_Pixel coordinate grounding data:_
╭──

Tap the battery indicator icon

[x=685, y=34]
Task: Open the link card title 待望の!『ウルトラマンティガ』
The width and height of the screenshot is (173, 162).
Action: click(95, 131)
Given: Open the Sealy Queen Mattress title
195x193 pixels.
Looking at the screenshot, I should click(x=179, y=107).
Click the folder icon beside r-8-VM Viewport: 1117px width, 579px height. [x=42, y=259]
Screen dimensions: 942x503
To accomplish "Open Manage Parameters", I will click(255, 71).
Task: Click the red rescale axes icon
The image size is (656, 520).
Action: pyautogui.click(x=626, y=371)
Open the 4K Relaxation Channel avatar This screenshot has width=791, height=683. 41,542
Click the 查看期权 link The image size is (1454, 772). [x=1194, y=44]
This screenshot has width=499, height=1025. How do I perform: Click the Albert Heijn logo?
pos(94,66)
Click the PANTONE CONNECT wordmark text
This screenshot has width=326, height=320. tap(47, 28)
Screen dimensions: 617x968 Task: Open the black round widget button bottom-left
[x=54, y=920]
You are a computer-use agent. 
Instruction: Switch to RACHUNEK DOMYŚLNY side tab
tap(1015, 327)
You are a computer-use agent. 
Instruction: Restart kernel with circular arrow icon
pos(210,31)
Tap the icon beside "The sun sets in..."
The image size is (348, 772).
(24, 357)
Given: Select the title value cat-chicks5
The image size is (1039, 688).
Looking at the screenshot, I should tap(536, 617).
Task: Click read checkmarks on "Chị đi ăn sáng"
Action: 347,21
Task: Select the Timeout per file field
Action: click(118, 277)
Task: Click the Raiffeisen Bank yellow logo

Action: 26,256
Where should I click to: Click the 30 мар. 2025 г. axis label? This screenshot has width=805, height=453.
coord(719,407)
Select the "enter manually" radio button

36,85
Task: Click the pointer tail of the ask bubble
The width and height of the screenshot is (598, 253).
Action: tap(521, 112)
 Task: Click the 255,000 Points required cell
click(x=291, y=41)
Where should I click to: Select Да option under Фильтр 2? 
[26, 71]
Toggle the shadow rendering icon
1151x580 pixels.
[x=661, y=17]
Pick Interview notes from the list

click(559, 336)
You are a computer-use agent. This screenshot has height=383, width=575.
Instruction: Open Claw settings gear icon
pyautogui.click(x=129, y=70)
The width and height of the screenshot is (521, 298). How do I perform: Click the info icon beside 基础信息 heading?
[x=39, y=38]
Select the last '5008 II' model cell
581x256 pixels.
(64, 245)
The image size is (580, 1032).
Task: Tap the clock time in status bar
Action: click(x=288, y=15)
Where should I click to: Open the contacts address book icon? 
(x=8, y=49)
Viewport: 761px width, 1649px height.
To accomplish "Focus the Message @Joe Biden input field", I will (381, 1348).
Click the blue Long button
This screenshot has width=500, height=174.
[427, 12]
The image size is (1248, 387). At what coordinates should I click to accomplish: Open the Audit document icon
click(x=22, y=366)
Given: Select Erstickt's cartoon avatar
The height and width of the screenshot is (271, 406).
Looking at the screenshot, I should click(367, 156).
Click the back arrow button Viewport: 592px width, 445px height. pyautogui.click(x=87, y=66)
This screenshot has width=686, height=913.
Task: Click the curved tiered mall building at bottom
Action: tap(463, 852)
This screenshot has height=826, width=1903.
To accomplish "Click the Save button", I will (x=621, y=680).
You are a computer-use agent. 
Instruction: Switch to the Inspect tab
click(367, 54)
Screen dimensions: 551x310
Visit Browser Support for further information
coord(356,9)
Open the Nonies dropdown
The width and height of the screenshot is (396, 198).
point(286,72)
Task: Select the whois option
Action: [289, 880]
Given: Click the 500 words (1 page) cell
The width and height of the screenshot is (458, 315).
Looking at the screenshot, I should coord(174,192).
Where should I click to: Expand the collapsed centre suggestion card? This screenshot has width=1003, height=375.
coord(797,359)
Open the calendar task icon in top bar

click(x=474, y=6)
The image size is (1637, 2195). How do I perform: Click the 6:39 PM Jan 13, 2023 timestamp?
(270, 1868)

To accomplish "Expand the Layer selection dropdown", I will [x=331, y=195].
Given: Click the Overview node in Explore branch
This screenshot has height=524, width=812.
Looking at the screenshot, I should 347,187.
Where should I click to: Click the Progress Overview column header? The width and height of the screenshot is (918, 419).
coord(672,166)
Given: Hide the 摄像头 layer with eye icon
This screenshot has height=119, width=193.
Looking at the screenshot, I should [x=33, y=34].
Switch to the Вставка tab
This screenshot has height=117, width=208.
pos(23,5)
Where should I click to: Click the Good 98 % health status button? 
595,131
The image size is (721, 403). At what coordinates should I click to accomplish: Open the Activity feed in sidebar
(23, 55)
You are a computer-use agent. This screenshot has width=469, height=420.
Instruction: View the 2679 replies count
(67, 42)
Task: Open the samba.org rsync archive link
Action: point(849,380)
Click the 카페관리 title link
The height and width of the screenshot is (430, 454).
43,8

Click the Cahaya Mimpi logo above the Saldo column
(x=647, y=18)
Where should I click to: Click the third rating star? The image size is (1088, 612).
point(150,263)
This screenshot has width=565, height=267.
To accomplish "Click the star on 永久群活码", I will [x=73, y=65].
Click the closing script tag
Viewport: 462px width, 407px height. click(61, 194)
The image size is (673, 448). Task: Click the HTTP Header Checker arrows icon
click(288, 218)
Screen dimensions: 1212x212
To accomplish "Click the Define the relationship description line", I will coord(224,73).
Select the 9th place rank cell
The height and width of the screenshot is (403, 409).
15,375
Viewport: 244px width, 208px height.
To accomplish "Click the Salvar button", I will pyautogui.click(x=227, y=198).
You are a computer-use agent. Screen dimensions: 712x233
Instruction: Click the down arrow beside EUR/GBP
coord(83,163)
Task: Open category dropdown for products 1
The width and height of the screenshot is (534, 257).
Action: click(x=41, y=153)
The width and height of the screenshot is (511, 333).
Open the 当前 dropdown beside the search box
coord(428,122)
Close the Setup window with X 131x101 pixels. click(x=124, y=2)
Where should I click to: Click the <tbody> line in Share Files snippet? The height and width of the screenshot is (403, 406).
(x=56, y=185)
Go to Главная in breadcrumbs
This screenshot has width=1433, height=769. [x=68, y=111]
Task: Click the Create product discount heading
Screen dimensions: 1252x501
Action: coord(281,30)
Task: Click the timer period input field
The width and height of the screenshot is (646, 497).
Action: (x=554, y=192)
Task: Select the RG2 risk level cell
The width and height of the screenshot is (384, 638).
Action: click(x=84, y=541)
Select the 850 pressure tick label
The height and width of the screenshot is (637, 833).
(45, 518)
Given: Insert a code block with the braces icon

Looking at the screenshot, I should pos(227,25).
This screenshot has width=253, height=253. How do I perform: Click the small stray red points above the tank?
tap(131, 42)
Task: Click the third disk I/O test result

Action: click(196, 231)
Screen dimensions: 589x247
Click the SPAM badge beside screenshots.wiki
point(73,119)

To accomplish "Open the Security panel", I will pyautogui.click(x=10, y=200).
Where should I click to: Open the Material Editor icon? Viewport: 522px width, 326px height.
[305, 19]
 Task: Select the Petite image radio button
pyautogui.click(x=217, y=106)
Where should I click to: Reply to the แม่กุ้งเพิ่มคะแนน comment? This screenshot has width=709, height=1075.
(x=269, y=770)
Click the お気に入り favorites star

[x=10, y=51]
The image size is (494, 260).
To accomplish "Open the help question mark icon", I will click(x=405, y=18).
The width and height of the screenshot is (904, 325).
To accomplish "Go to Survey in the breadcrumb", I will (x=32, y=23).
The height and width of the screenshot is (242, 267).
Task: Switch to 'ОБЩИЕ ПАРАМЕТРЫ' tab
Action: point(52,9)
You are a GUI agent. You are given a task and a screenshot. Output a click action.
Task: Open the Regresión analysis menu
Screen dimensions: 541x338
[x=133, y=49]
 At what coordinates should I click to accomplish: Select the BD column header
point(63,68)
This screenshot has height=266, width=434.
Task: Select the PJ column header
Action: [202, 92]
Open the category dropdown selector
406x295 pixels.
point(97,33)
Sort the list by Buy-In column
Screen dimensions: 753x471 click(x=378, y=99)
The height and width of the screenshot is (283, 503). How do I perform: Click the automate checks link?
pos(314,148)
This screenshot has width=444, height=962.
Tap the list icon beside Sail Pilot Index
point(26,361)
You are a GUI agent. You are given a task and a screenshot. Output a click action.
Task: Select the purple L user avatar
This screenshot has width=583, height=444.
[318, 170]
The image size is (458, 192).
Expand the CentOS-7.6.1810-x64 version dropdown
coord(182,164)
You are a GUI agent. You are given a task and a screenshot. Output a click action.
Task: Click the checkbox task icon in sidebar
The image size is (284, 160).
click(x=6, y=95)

╰──

_About this task:_ Out of the entries above, write out only the lines between the line holding "Close the Setup" and the line holding "Task: Select the RG2 risk level cell", inclusive, each exactly as given.

_Response area:_
Close the Setup window with X 131x101 pixels. click(x=124, y=2)
Where should I click to: Click the <tbody> line in Share Files snippet? The height and width of the screenshot is (403, 406).
(x=56, y=185)
Go to Главная in breadcrumbs
This screenshot has width=1433, height=769. [x=68, y=111]
Task: Click the Create product discount heading
Screen dimensions: 1252x501
Action: coord(281,30)
Task: Click the timer period input field
The width and height of the screenshot is (646, 497).
Action: (x=554, y=192)
Task: Select the RG2 risk level cell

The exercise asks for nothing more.